07 de dezembro de 2017 - Fonte: Portal Regional - Fotógrafo: Lucas Mello/JR
Delegada Luciana Nunes Falcão: “Devemos atribuir a redução ao trabalho contínuo da Polícia Civil como também aos meios de comunicação”
De acordo com a Delegacia de Defesa da Mulher, de janeiro a novembro deste ano, foram registrados 616 casos, envolvendo violência física, moral e contra a dignidade sexual; no ano passado, no mesmo período, foram 677 casos

O número de medidas protetivas às vítimas de violência doméstica, ações educativas e até mesmo a conscientização das próprias mulheres a respeito de situações abusivas tem crescido desde a vigência da Lei Maria da Penha. No último dia 25, Dia Internacional da Não-Violência contra a Mulher, várias ações foram realizadas em todo o País.


Em Dracena, foram realizadas mesa-redonda, caminhada entre outras atividades.

A delegada Luciana Nunes Falcão, da Delegacia de Polícia de Defesa da Mulher de Dracena, orientou sobre o tema.De acordo com dados fornecidos pela DDM, de janeiro a novembro deste ano, foram registrados 616 casos de violência contra a mulher, envolvendo os mais variados tipos de delitos, como violência física, moral e contra a dignidade sexual. As práticas mais comuns foram as agressões físicas e as ofensas verbais. No ano passado, no mesmo período, foram 677 casos. Houve redução de 9,2% no número de casos.

"Devemos atribuir a redução ao trabalho contínuo da Polícia Civil no combate aos delitos de violência doméstica e familiar, como também aos meios de comunicação que constantemente veiculam informações visando conscientizar as pessoas de que toda espécie de agressão (ação ou omissão), baseada no gênero, isto é, na condição hipossuficiente da mulher, deve ser reprimida e denunciada”, considerou a delegada.

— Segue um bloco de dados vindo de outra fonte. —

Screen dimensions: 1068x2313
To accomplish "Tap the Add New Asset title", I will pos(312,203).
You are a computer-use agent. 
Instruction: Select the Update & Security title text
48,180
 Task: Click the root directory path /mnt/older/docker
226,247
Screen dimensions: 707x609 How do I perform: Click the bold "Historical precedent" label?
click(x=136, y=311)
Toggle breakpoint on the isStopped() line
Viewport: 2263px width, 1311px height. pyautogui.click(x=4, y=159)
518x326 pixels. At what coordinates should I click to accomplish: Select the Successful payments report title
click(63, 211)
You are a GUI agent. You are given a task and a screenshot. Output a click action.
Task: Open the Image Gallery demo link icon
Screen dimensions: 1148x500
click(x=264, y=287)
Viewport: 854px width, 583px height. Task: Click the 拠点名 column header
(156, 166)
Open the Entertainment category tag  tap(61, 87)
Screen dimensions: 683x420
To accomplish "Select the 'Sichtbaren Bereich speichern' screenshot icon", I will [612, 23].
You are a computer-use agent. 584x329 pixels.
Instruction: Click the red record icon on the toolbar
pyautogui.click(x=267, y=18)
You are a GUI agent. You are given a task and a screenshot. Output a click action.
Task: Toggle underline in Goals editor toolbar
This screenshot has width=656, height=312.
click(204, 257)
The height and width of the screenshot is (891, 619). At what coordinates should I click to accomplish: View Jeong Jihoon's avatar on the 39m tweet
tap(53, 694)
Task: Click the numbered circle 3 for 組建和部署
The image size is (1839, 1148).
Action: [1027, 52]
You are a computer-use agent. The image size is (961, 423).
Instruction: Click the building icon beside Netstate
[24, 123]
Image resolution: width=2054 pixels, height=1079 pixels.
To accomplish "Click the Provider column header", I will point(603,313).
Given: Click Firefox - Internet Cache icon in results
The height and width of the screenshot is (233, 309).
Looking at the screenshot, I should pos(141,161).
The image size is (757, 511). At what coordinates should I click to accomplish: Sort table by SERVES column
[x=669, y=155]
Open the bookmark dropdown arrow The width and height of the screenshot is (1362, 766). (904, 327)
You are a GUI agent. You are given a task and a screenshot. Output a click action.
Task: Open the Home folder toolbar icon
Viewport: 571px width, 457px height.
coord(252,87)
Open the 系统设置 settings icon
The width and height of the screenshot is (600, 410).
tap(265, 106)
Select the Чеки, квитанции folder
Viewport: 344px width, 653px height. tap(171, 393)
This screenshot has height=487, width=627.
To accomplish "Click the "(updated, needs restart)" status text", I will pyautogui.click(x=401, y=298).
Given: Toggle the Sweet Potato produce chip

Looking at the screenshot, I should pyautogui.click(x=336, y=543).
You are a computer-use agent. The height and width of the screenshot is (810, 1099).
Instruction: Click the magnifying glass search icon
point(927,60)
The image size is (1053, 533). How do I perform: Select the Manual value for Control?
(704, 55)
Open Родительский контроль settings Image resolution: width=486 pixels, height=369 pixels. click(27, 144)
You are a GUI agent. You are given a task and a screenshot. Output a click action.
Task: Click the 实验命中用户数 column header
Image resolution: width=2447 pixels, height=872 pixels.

Neste ano e no ano passado, de janeiro a novembro, foram realizadas 12 prisões em flagrante delito por violência doméstica.Já sobre os casos relacionados à abordagem agressiva em baladas, comentários desrespeitosos na rua ou transporte público, de acordo com a DDM, poucos foram os casos registrados nessas situações. “Lembrando que o uso de drogas e álcool, que comumente acontece em tais ocasiões (baladas), são facilitadores da violência, haja vista o afrouxamento dos freios morais. Lembrando que o delito cometido sob o efeito de álcool e drogas não excluem a imputabilidade penal”, orientou.

Em Dracena, as mulheres vítimas de violência, doméstica ou não, podem se dirigir a DDM, localizada na rua Tomé de Souza. Em outros dias e horários, as mulheres podem procurar o plantão central da Polícia Civil.

Ainda de acordo com a delegada, qualquer pessoa poderá denunciar a violência contra a mulher pelo Disque Denúncia (180), e a identificação será preservada. “No entanto, nos delitos que dependem da manifestação da vontade da mulher, como a representação ou queixa, a denúncia será eficaz somente quando ela manifestar a sua vontade em responsabilizar criminalmente o agressor”, ressaltou.

SERVIÇO - As mulheres vítimas de violência, doméstica ou não podem ir à Delegacia de Polícia de Defesa da Mulher de Dracena, na rua Tomé de Souza, nº 501, de segunda a sexta-feira, das 8h às 18h. Nos demais dias e horários, o atendimento é no plantão central da Polícia Civil, na rua Martim Afonso, 1.421.